== DOCUMENT PASSAGE

Light rail station in Edmonton, Alberta, Canada

Central Station is an Edmonton LRT station in Edmonton, Alberta, Canada. It serves both the Capital Line and the Metro Line. It is an underground station located beneath Jasper Avenue between 100 Street and 101 Street.

==History==
Central LRT Station was one of five original stations when the line opened on April 22, 1978. When the LRT first opened, Central Station was the original southern terminus.

ETS once operated a Transit Information kiosk above the station at 100A Street and Jasper Avenue; however, it has since been relocated to the Edmonton Tower. The building now serves as an entrance for users requiring an elevator to get to the station platform.

Rehabilitation of the station, which included repairs to the roof structure and waterproofing, began in April 2012 and was completed in 2014 at a cost of $21.2 million.

====

SHORT TASK: Retype the Central Station passage from "Light rail station" up to and including "the station platform.". The data that comes next is separate material, unconnected to the passage about Edmonton's Central Station.

== DATA SEGMENT

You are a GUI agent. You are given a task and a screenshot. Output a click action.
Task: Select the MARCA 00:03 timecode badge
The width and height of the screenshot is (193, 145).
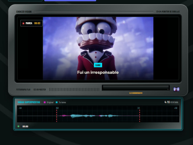32,23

====

SOLUTION TO THIS PROBLEM:
Light rail station in Edmonton, Alberta, Canada

Central Station is an Edmonton LRT station in Edmonton, Alberta, Canada. It serves both the Capital Line and the Metro Line. It is an underground station located beneath Jasper Avenue between 100 Street and 101 Street.

==History==
Central LRT Station was one of five original stations when the line opened on April 22, 1978. When the LRT first opened, Central Station was the original southern terminus.

ETS once operated a Transit Information kiosk above the station at 100A Street and Jasper Avenue; however, it has since been relocated to the Edmonton Tower. The building now serves as an entrance for users requiring an elevator to get to the station platform.